I needed to use a 10” extension to re-torque the rear wheels on my motorhome. The specified torque is 185 foot-pounds; however, torsion in the extension was very evident, so I was unable to obtain a reasonably accurate reading. I considered purchasing an adapter to step up to a 3/4” drive, and then use a 3/4” extension and socket but this seemed like a needless expense.

Using this reinforced extension I am now able to apply torque without losing a tremendous amount of it in the extension itself. While it’s always best to avoid using any extensions if possible with a torque wrench, in many cases there is no option.

Remote Starter Button. You certainly can buy this item, but making one will likely cost less than even the cheap production stuff, or at least will be made of better components, and it can be fitted with a longer than normal wire if desired. The switch is a “brass push-button starter switch,” (that’s certainly appropriate for this project) made by Dorman, item #86915. This was purchased at Advance Auto Parts for just under $5. There is a PVC 11⁄2” coupling and a 11⁄2” x 1⁄2” bushing that will act as the grip. Their combined cost was $1.45. For the connections I will use a length of 16 gauge (stranded) two conductor wire, probably 8’ in length. (I purchased a 100’ roll of this wire from Radio Shack several years ago, and use it often for projects.) On the end of each wire will be an alligator clip used for connecting to the starter relay.

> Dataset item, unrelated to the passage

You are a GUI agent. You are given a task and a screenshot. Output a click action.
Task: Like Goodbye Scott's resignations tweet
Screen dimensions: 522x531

Photo 3. At the top is a normal 10-inch-long 1/2” drive extension. Below it is the same size extension that’s been reinforced with iron pipe.
Photo 3. At the top is a normal 10-inch-long 1/2” drive extension. Below it is the same size extension that’s been reinforced with iron pipe.

Photo 4. This starter button functions like one you might purchase, but was fitted with a long wire.
Photo 4. This starter button functions like one you might purchase, but was fitted with a long wire.

Connect one wire to each terminal of the switch. Terminal connectors are highly recommended here. They will make connecting to the switch much easier. On the opposite ends of the wires I would either use terminal connectors (if a screw is used for wire attachment), or solder the wires directly to the alligator clips. To avoid accidentally pulling the wire loose from the switch, pull up a couple of inches of the wire, and using a plastic tie strap, secure it to the body of the switch. This way, if the wires are accidentally tugged, the pressure will pull against the tie strap and not the terminal connections.

Now slide the switch through the PVC coupling and then through the hole in the bushing. Thread the switch’s rubber cap on until the switch is snug, and then squeeze the bushing into the coupling. The results will look like Photo 4. If all the items are purchased new, this project will cost around $10.